= Exercise tasks =
1. Please edit the entries in the part that opens with the line containing "Open the Pablo" and closes with the line containing "This screenshot has width=1027, height=613." by replacing "screenshot" with "image" and keeping everything else unchanged. Return only those lines, and leave out the pictures.
2. Continue the notes on alcohol dehydration and carbocation stability from the point where they stop.

= Text segment =
— begin —

Carbocation stability in secondary alcohols maximizes alkene diversity in dehydration.

Steps:

• Classify isomers: A (2-methylpropan-1-ol, primary), B (butan-2-ol, secondary), C (butan-1-ol, primary), D (2-methylpropan-2-ol, tertiary).
• Primary alcohols (A, C) dehydrate mainly via E2, producing one alkene each without stereoisomers.
• Secondary (B) and tertiary (D) dehydrate via E1, forming carbocations; B's is unsymmetric, D's symmetric.
• For B, CH3CH2CH+CH3 loses H+ from methyl (1-butene) or methylene (cis-/trans-2-butene), yielding three alkenes.

— end —

= Records to use =
— begin —

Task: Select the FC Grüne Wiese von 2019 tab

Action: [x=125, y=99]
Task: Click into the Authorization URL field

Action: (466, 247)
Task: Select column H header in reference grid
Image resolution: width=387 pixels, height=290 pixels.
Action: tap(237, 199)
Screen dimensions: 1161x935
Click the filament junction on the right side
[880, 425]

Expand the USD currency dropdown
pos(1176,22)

— end —
— begin —

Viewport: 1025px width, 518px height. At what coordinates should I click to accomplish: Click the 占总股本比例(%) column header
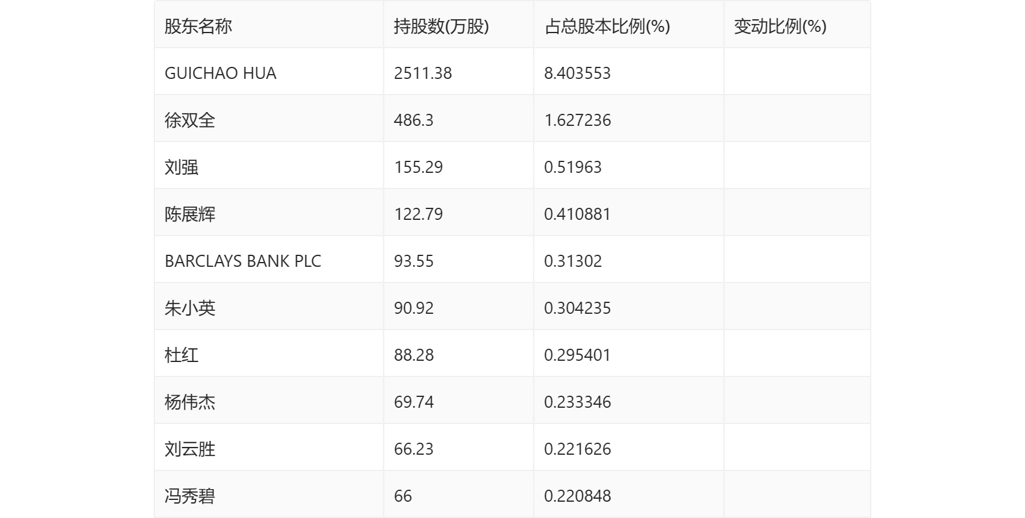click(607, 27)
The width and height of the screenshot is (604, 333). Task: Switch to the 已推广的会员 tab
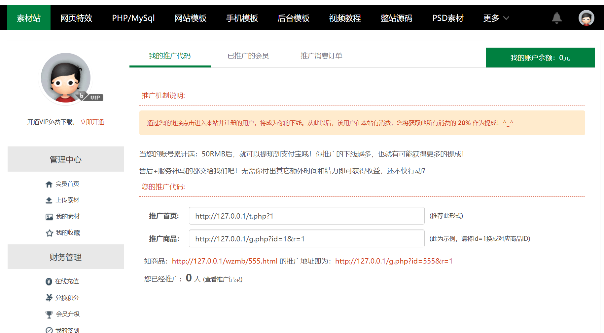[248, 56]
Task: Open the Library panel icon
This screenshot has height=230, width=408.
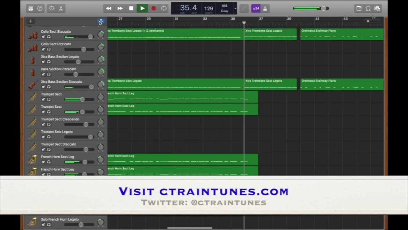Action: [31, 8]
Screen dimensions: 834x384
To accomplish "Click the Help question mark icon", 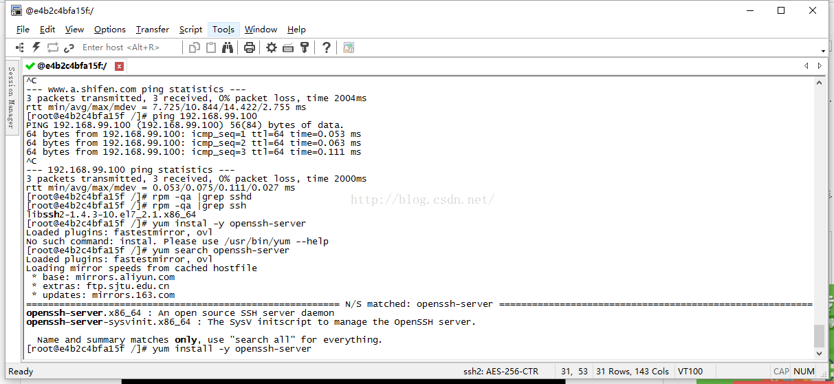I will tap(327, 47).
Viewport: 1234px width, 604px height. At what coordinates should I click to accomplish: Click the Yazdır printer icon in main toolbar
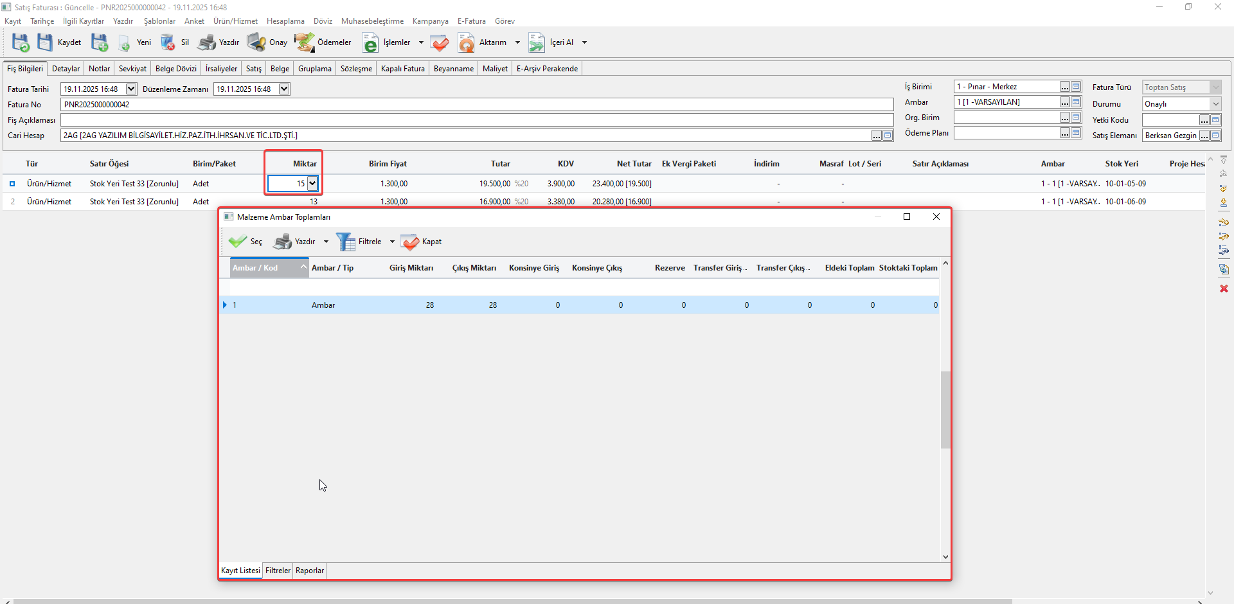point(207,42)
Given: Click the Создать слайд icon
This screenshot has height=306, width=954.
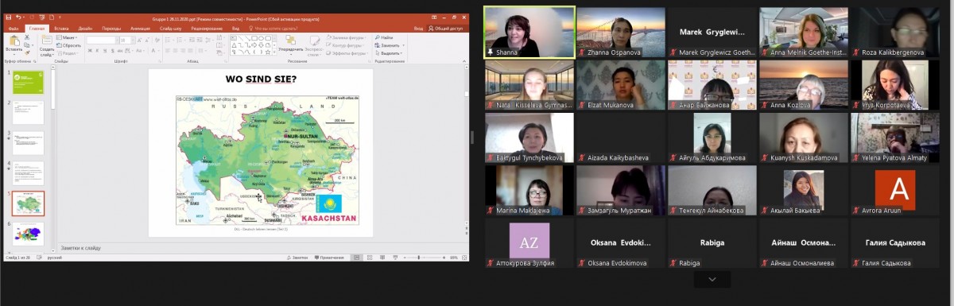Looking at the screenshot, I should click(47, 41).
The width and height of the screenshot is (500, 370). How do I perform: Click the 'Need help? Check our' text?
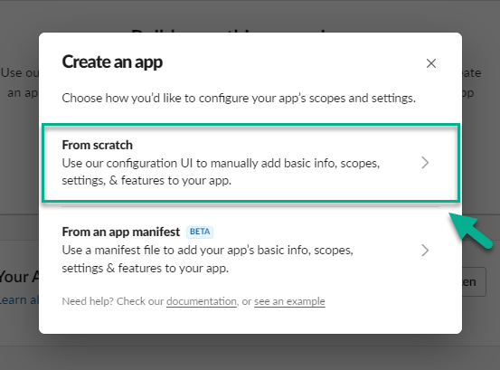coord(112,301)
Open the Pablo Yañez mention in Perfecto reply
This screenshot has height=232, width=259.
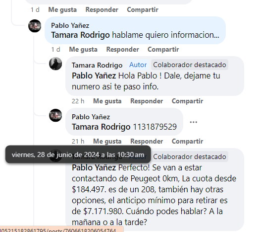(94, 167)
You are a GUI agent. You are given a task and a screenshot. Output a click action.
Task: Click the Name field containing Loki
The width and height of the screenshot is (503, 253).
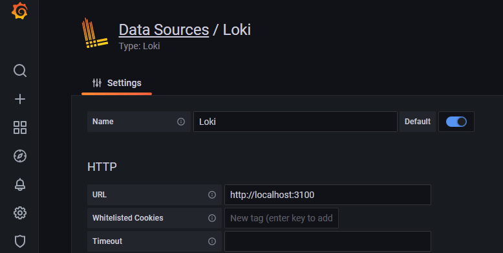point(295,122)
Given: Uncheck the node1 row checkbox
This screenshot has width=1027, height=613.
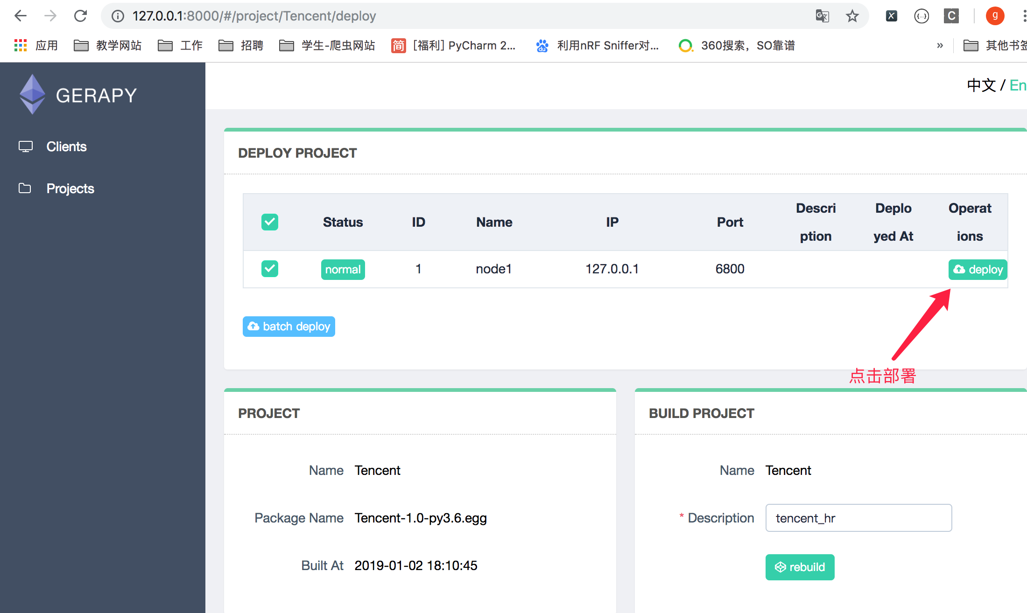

— end —
— begin —

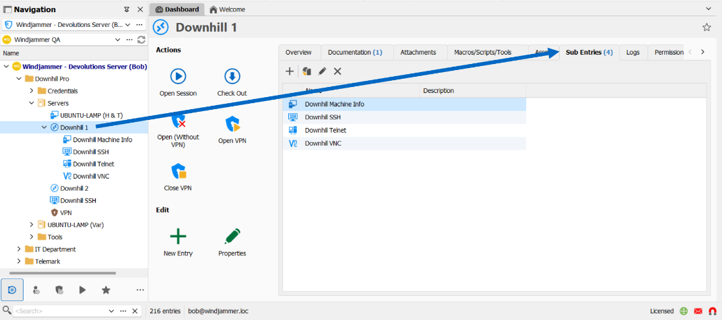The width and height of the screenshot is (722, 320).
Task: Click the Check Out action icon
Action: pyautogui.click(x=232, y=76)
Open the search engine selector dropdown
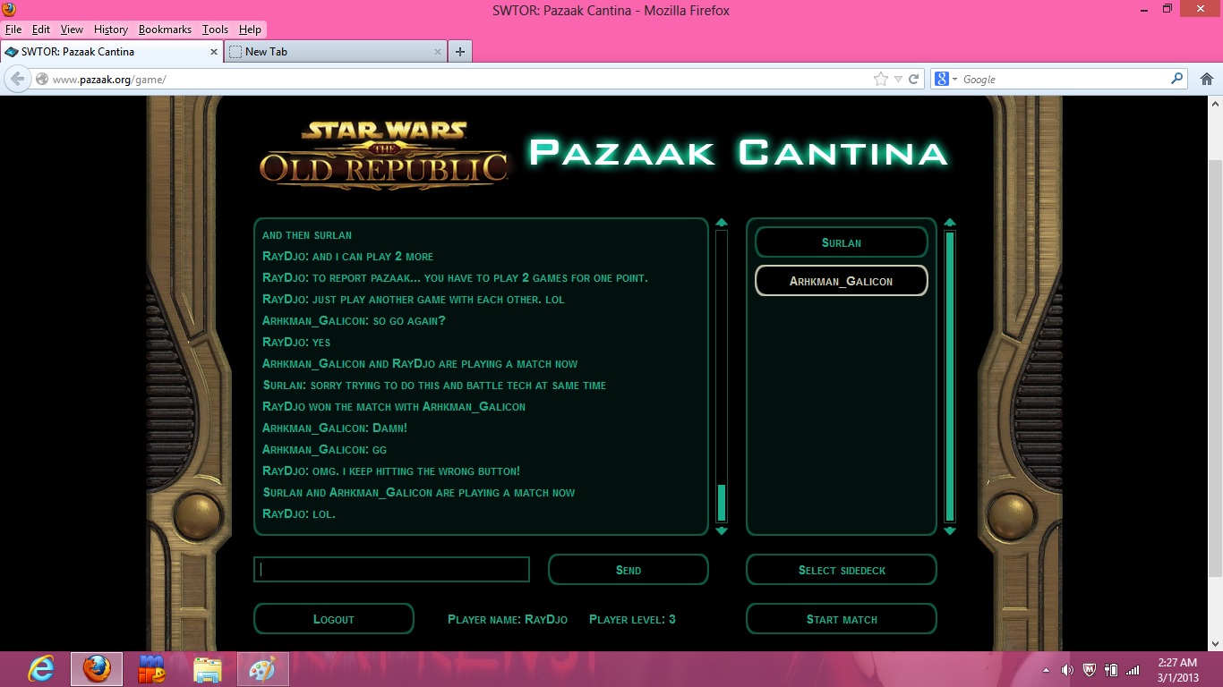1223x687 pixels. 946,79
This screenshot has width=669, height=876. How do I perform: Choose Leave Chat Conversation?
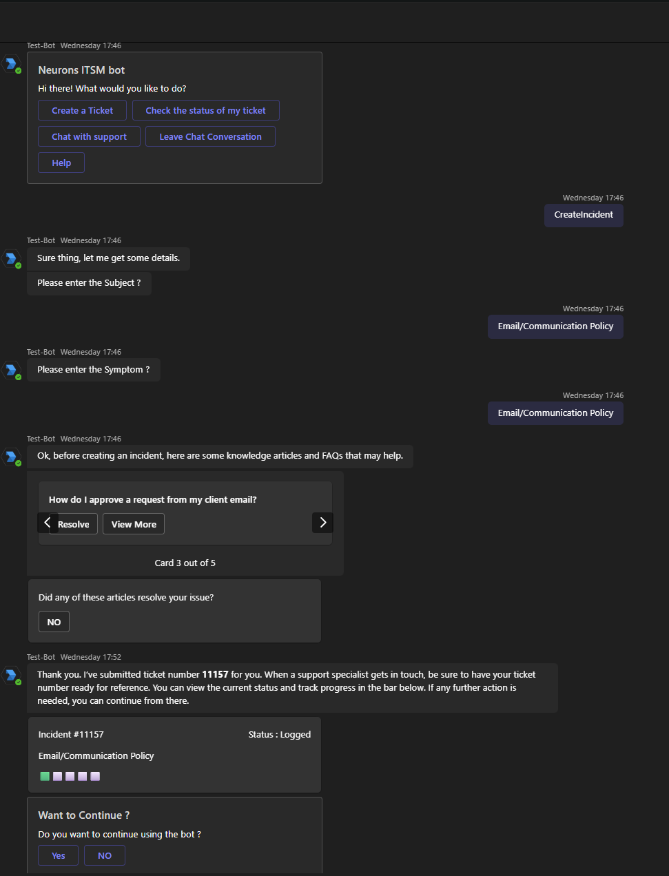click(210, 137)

— end —

= Expected results =
1.
Open the Pablo Yañez mention in Perfecto reply
This image has height=232, width=259.
(94, 167)
You are a GUI agent. You are given a task and a image. Output a click action.
Task: Click the Name field containing Loki
The width and height of the image is (503, 253).
point(295,122)
Given: Uncheck the node1 row checkbox
This image has width=1027, height=613.

2.
Why B is correct:

• Unsymmetric secondary carbocation enables elimination to one constitutional isomer without stereo (1-butene) and one with E/Z stereoisomers (2-butene), per E1 mechanism rules.

Why the others are wrong:

• A: E2 or rearranged E1 yields only 2-methylpropene (no stereo).
• C: E2 yields only 1-butene (no stereo; minor E1 ignored for primary).
• D: Symmetric tertiary carbocation yields only 2-methylpropene (equivalent betas, no stereo).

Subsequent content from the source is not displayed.